Best Thai Speech-to-Text API (2026): independent benchmark
Thai speech-to-text accuracy, measured. 30 Thai read-speech clips from FLEURS, every provider routed through the same gateway and scored identically on 2026-06-03. Lower CER is better.
ElevenLabs Scribe v2 posted the lowest Thai CER at 4.1%, ahead of Alibaba Qwen3-ASR at 4.8%. 2 of the 6 providers on our English board do not support Thai at all, and the supported field spreads from 4.1% to 8.1% - picking a provider by its English score alone is a mistake.
Thai STT leaderboard
30 Thai clips (FLEURS), measured 2026-06-03 through the Speko gateway, loudness-normalized to -16 LUFS. CER measured on Thai; latency and list price from the same gateway setup on the English board. Lower is better.
| Provider / model | CER | p50 latency | List price |
|---|---|---|---|
| ElevenLabs Scribe v2 | 4.1% | 1,353 ms | $0.0067/min |
| Alibaba Qwen3-ASR | 4.8% | 2,195 ms | - |
| xAI Grok STT | 6.6% | 996 ms | - |
| OpenAI GPT-4o Transcribe | 8.1% | 1,084 ms | $0.006/min |
| Cartesia Ink-2 | does not support | - | - |
| Gradium | does not support | - | - |
How we measured
- Dataset: 30 Thai read-speech clips from FLEURS (30 clips per language across the wedge).
- Scoring: mean character error rate (CER), lower is better. Audio is loudness-normalized to -16 LUFS before scoring so input-gain handling does not contaminate the accuracy column.
- Every provider is measured the same way: through the Speko gateway (POST /v1/transcribe, provider pinned), from a single location.
- Latency and list price columns come from the same gateway setup measured on the English board (n=50); the CER column is measured on Thai audio.
- Run date: 2026-06-03.
Full interactive table, every territory, and the complete methodology: benchmarks.speko.ai
Use the winner without lock-in
The best Thai provider today is one benchmark run away from being second best. Speko is one API in front of every provider on this table: it routes each request to the measured-best provider for your language and fails over automatically when a provider degrades. No per-vendor integration, no migration when the leaderboard flips.

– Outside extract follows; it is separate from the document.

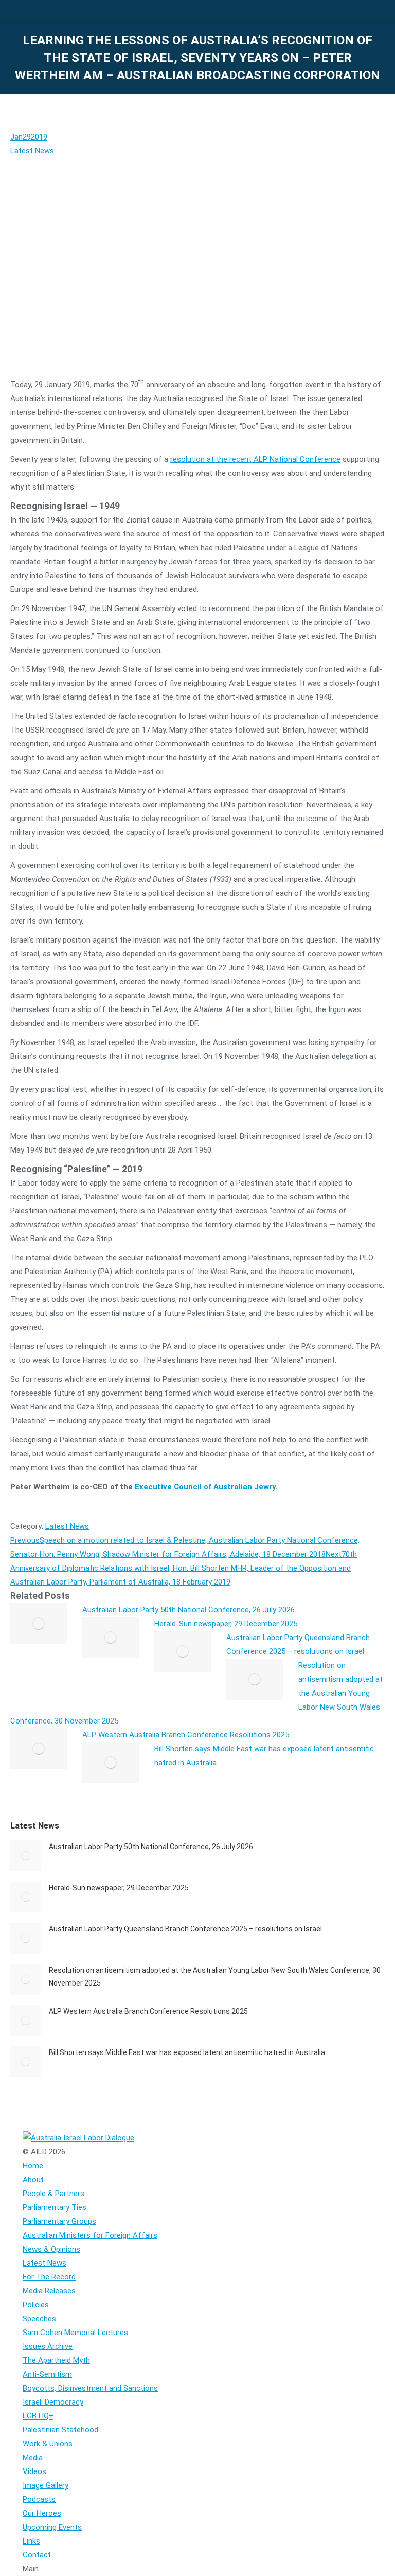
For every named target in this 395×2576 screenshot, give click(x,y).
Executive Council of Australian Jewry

curl -X POST https://api.speko.dev/v1/transcribe \
-H "Authorization: Bearer $SPEKO_API_KEY" \
-H "Content-Type: audio/wav" \
-H "x-speko-intent: {\"language\":\"th\"}" \
--data-binary @call.wav import { Speko } from '@spekoai/sdk';
import { readFile } from 'node:fs/promises';
const speko = new Speko({ apiKey: process.env.SPEKO_API_KEY! });
const audio = await readFile('./call.wav');
const { text, provider, confidence } = await speko.transcribe(audio, {
language: 'th',
}); FAQ
What is the most accurate Thai speech-to-text API?
On Speko's 2026-06-03 FLEURS benchmark (30 Thai clips), ElevenLabs Scribe v2 posted the lowest CER at 4.1%, followed by Alibaba Qwen3-ASR at 4.8%.
Does ElevenLabs support Thai speech-to-text?
Yes. ElevenLabs Scribe v2 scored 4.1% CER on our Thai run, the best result on the board.
Why is Thai scored with CER instead of WER?
Thai script does not put spaces between words, so "word error rate" depends on an arbitrary segmenter. Character error rate avoids that, which is why Thai STT benchmarks (including ours) report CER.
Which providers do not support Thai transcription?
Cartesia Ink-2 and Gradium are English-only on our board: on Thai input they return text in the wrong script (roughly 76-100% error), so we mark them "does not support" instead of publishing a misleading number.
How was Thai STT accuracy measured?
30 Thai read-speech clips from FLEURS, loudness-normalized to -16 LUFS, sent through the Speko gateway with the provider pinned, and scored as character error rate on 2026-06-03. Support is checked first: a provider is only benchmarked on a language it actually transcribes in the native script.